One comedian summed up Liverpool's success in a speech, in the city, when he said: “When Liverpool won the European Capital of Culture the people in Venice said 'where the f*** did we go wrong?’”
Little has been constructed in living memory that would go anywhere near the city being celebrated for its modern architecture.
Yet just as important as having a coveted WHS badge pinned to the gateways to Liverpool, is another question...when did Liverpool turn its back on high quality, stunning architecture?
With a handful of exceptions, such as the Metropolitan Cathedral, little has been constructed in living memory that would go anywhere near the city being celebrated for its modern architecture.
The WHS accolade celebrates the rich cultural maritime legacy created mainly in the 19th century.

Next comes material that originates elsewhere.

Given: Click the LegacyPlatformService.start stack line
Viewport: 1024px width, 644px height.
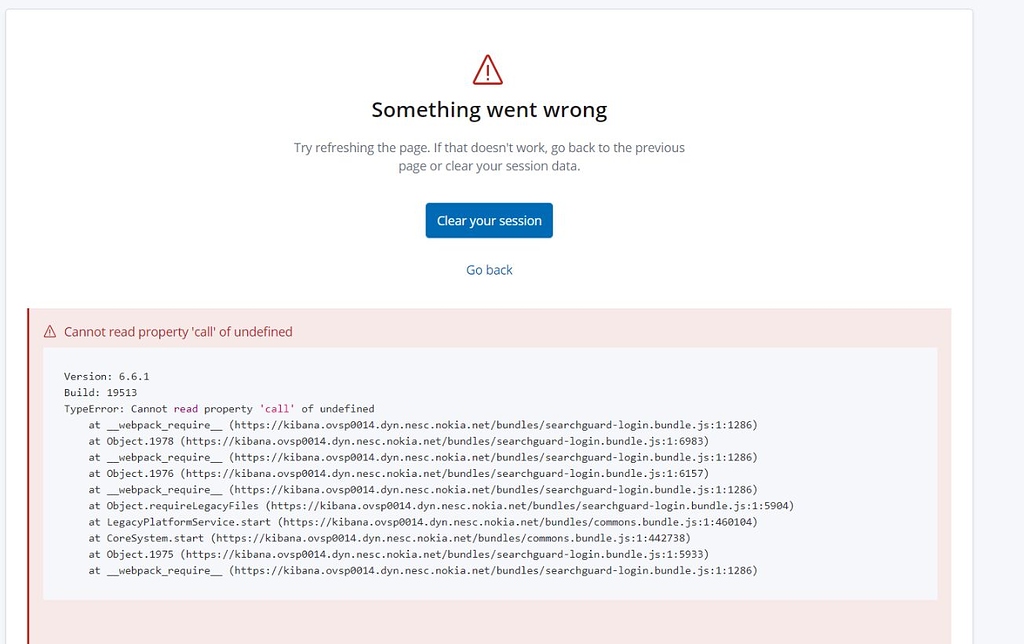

In the post war austerity years, when there was little in the way of investment in Liverpool, the civic decision makers could be at least forgiven for accepting any buildings chucked their way. Beggars could not be choosers. Some of those ugly structures from the 1950s, 1960s and 1970s still scar the city scape.
As a former judge with the Liverpool Architecture and Design Trust, it always struck me how difficult it was to find enough half decent buildings to deserve gongs in the annual awards for architecture.
It had been hoped Liverpool's 21st century renaissance would up the ante as far as standards of design were concerned, but seemingly not.
A case in point is Lime Street, the development that led to the Futurist and some fine buildings erased. The only good thing that can be said about what will take its place is that it will mask from view the grotesque student development behind it, which resembles an unfinished breezeblock monstrosity (main image, top).
One architect apologetically put it this way: “We’d love to add design features and quality architecture, but we are constrained by what developers will pay for.”
Yet Liverpool should have the confidence and willingness to send developers packing if they present with low quality schemes. And if the people responsible can't or won't see it, they also should be shown the door, providing of course the door is of good enough quality to enable it to open.
So whether Liverpool retains or loses its WHS status, it will make little difference unless the city aims for and insists upon a much higher level of design aspiration.